[Date Prev][Date Next][Thread Prev][Thread Next][Date Index][Thread Index]

Re: [Condor-users] 7.8 Upgrade Issues



Hi Todd,

Sorry for the delay in answering: I was on travel with little internet access.

I have investigated the issue further and it seems that the behavior I am seeing can be traced to the Starter taking a long time to quit and a new job being assigned to the same slot in the mean time. In those cases the Shadow waits for 20 seconds and then gives up. The corresponding job is then set to Idle (from Running).

With 7.6.1 I always got:
03/02/12 14:30:01 Process exited, pid=22818, status=0
03/02/12 14:30:01 Returning from CStarter::JobReaper()
03/02/12 14:30:02 Got SIGQUIT.  Performing fast shutdown.
03/02/12 14:30:02 ShutdownFast all jobs.
03/02/12 14:30:02 **** condor_starter (condor_STARTER) pid 22813 EXITING WITH STATUS 0

With 7.8.1 I often get:
06/19/12 17:20:11 Process exited, pid=9255, status=0
06/19/12 17:20:11 Got SIGQUIT.  Performing fast shutdown.
06/19/12 17:20:11 ShutdownFast all jobs.
06/19/12 17:20:37 Got SIGTERM. Performing graceful shutdown.
06/19/12 17:20:37 ShutdownGraceful all jobs.
06/19/12 17:20:37 **** condor_starter (condor_STARTER) pid 9188 EXITING WITH STATUS 0

This likely has to do with using job hooks, since when I do not I get the normal behavior. In both cases (i.e. with and without job hooks) I do get the weird "job 0 of a cluster runs while the others wait a few seconds" behavior which I do not understand.

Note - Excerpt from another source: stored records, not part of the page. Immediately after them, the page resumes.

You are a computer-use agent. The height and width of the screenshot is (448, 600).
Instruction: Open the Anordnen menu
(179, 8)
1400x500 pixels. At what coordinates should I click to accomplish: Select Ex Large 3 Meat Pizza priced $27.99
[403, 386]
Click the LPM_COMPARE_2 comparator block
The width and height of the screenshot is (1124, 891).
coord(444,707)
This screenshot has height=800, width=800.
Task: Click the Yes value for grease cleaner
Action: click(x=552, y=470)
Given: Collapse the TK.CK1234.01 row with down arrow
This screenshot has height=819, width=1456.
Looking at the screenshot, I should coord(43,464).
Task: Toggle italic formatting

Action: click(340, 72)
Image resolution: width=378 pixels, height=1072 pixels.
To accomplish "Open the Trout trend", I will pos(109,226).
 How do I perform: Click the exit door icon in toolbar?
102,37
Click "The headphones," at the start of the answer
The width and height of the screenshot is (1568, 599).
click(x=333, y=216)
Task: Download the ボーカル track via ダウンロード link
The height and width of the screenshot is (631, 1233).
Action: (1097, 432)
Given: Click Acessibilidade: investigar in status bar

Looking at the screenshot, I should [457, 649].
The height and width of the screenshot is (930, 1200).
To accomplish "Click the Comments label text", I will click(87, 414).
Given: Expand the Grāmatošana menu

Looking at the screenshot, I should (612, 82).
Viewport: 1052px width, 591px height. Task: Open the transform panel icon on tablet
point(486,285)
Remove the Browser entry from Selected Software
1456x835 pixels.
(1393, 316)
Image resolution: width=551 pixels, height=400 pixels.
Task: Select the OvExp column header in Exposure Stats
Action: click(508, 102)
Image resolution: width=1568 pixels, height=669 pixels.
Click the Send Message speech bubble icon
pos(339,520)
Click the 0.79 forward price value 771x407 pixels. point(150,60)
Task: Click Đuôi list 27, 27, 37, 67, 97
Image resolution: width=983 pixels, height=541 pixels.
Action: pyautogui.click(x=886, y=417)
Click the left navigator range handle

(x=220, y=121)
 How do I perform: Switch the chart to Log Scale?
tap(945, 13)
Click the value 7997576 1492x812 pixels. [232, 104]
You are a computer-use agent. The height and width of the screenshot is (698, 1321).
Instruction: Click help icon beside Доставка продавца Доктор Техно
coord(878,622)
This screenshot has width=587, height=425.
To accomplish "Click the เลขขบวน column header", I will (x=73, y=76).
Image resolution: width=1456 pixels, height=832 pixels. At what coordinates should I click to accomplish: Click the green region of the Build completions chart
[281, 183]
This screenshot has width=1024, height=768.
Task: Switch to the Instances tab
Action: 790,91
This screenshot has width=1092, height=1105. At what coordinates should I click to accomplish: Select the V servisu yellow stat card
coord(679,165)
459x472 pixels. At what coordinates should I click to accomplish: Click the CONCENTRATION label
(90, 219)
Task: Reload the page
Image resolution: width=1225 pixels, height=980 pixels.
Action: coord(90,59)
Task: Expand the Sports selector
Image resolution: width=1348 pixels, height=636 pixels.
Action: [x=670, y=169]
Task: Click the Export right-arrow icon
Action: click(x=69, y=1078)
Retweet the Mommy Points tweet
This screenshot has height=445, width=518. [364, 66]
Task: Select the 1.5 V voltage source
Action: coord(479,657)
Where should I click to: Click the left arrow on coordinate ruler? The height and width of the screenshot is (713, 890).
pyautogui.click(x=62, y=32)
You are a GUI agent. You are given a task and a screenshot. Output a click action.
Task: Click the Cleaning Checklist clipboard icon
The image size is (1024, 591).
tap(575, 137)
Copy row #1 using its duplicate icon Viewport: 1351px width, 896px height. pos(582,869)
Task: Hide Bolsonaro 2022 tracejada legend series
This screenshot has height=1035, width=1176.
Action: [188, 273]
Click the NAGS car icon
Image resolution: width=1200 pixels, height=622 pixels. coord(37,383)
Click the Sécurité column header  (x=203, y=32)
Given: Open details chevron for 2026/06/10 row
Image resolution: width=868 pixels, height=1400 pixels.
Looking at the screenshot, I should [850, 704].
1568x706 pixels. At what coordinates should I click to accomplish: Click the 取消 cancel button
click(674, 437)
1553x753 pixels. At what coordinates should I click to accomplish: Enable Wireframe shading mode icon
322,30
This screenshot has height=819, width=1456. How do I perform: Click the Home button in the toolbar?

Anyway, I have made a somewhat self contained test case. The content of the "copy_to_tmp" folder should be copied to /tmp with the exception of the job hook, which should be placed somewhere else. My hook config looks like this:

TEST_HOOK_PREPARE_JOB           = /jwstsw/version/development/bin/test_job_hook.py
TEST_HOOK_JOB_EXIT              = /jwstsw/version/development/bin/test_job_hook.py
TEST_HOOK_UPDATE_JOB_INFO       = /jwstsw/version/development/bin/test_job_hook.py


Thanks!
Francesco






On Jun 21, 2012, at 11:47 AM, Todd Tannenbaum wrote:

> On 6/20/2012 8:40 PM, Francesco Pierfederici wrote:
>> Hi,
>>
>> I just upgraded a small development cluster from 7.6.1 to 7.8.1 using the YUM repository. I noticed two things:
>>
>> 1. The upgrade wiped my local configs (both condor_config.local and all the files in /etc/condor/config.d/). Not a big deal to me, but something worth considering for future releases.
>>
>> 2. I am now seeing a lot more jobs in idle state than before. I am running a test DAG which at some point starts a cluster of 4 jobs. 3 of them start (jobs 1, 2, 3) while job 0 stays idle and is picked up at a later negotiation cycle. The next node in the DAG is then scheduled and stays idle for several negotiation cycles before being executed.
>>
>> Am I doing something wrong or is there some configuration knob I should be looking into? I attach my config file as well as the Negotiator log, in case it helps.
>>
>>
>> Thanks!
>> Francesco
>>
>
> Is there a small test case you can send along to reproduce the problem?  For instance, re the above, are those the only four jobs submitted? Could you share submit file(s) that reproduce the problem at your site?
>
> thanks
> Todd

Attachment: test.tar.gz
Description: test.tar.gz